De Joyce a Beckett, vía Barcelona

Así como en los años setenta del siglo XX se proclamaba la segura muerte de la novela, el nuevo siglo anuncia la también segura desaparición de los volúmenes impresos.
  • 2010-04-26•Cultura

Foto: Especial

Así como en los años setenta del siglo XX se proclamaba la segura muerte de la novela, convirtiéndose tal hecho en lo que Del Paso llamó “los funerales de la Mamá Grande” (funerales en los que el libro literario, es verdad, comenzó a verse desplazado por el producto comercial, con títulos y códigos de úsese y tírese), el nuevo siglo anuncia la también segura desaparición de los volúmenes impresos. Se aducen, incluso, razones ecológicas para que esto ocurra… cuando la ecología del cuerpo humano mucho lamentará que esos instrumentos para ejercitar la mente no estén ya al alcance de la mano.

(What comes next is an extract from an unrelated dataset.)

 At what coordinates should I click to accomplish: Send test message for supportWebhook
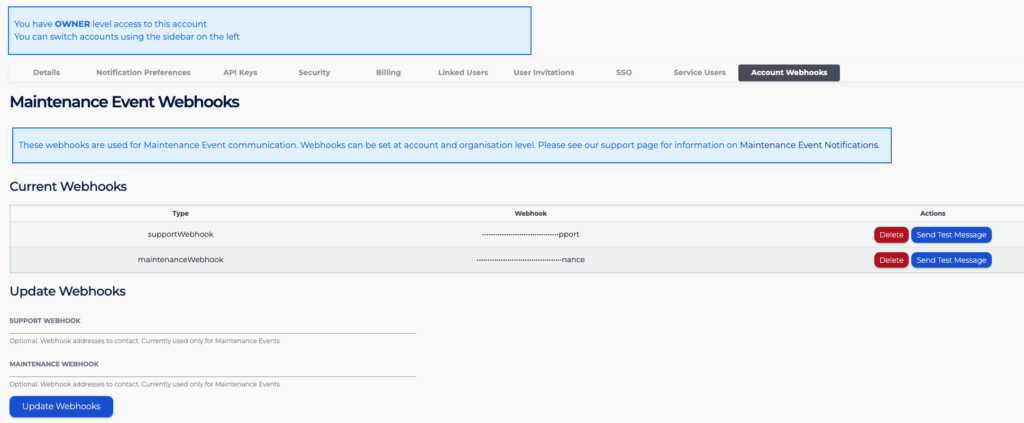pyautogui.click(x=951, y=235)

En tal panorama casi apocalíptico aparece un extraordinario personaje novelesco, Samuel Riba, ex editor, al viejo estilo, de obras literarias, sumido en el otoño de sus sesenta años en una depresión que lo convierte en autista informático, leedor, diría Pedro Salinas, que no lector, quien sale de su pasmo cibernético para rendir un tributo final a la era Gutenberg, y lo hace al emprender un viaje a uno de los sitios en donde la novela del siglo XX se encumbró: el Dublín de Joyce, ciudad que cada 16 de junio recuerda esa jornada de 1904 en que se cruzan los destinos de los Bloom (Molly y Leopold) y el joven Stephan Dedalus.

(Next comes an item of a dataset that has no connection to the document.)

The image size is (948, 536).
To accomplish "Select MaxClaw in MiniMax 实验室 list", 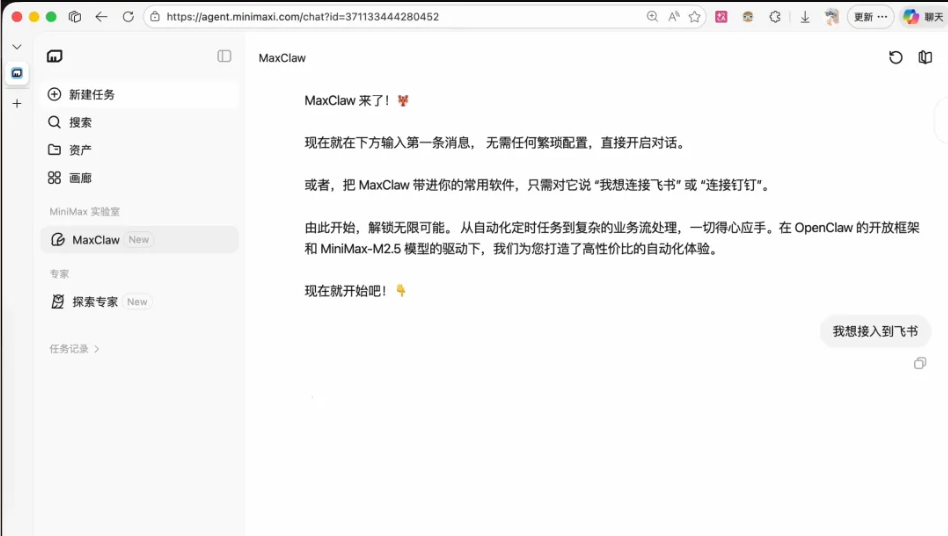I will 96,240.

El Bloomsday de Riba será también un Doomsday, el día del juicio final para una generación, la de los años sesenta, que creyó aún en la palabra impresa y que cuatro décadas más tarde se pasma ante el ordenador por la agonía no sólo de los libros bien hechos sino también, o sobre todo (lo que es peor), por la desaparición de los lectores con talento, en un periplo que va (en la novela de Vila-Matas) de la explosión lingüística de Joyce al desierto de palabras, casi silencio, de Beckett, otro dublinés, quien se vio a un paso del vacío perfecto. Por paradoja, el que la agonía se exprese de una forma tan poderosa es acaso una muestra de vitalidad.

Enrique Vila-Matas, Dublinesca. Seix Barral, Barcelona, 2010. 328 pp.